Data excerpts
+++
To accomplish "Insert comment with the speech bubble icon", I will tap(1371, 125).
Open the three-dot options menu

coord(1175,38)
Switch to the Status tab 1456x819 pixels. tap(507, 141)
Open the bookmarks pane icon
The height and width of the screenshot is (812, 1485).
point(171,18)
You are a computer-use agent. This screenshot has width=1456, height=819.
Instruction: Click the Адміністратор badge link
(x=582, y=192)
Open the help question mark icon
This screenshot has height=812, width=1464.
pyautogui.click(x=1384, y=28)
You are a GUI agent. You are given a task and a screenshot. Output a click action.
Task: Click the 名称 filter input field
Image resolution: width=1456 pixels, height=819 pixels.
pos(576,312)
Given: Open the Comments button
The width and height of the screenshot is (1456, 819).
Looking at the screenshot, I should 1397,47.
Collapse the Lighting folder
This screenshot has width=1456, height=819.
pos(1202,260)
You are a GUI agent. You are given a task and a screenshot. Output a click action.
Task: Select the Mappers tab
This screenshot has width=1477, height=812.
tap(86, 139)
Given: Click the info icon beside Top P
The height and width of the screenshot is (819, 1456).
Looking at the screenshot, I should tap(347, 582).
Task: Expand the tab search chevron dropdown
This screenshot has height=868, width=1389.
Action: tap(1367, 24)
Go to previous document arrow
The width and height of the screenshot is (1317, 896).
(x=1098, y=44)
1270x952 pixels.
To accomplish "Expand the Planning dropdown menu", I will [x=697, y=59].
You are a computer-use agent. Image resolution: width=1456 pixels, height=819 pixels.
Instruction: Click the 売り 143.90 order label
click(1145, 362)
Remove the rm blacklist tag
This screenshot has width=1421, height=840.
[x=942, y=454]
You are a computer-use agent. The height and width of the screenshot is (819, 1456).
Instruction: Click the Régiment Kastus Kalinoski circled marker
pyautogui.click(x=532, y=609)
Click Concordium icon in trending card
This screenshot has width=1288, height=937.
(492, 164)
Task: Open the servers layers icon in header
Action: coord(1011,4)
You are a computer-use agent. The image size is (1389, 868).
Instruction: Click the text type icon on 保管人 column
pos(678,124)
+++
The expected result is a copy of each line in the records where "dropdown" appears.

- Result -
Task: Expand the tab search chevron dropdown
To accomplish "Expand the Planning dropdown menu", I will [x=697, y=59].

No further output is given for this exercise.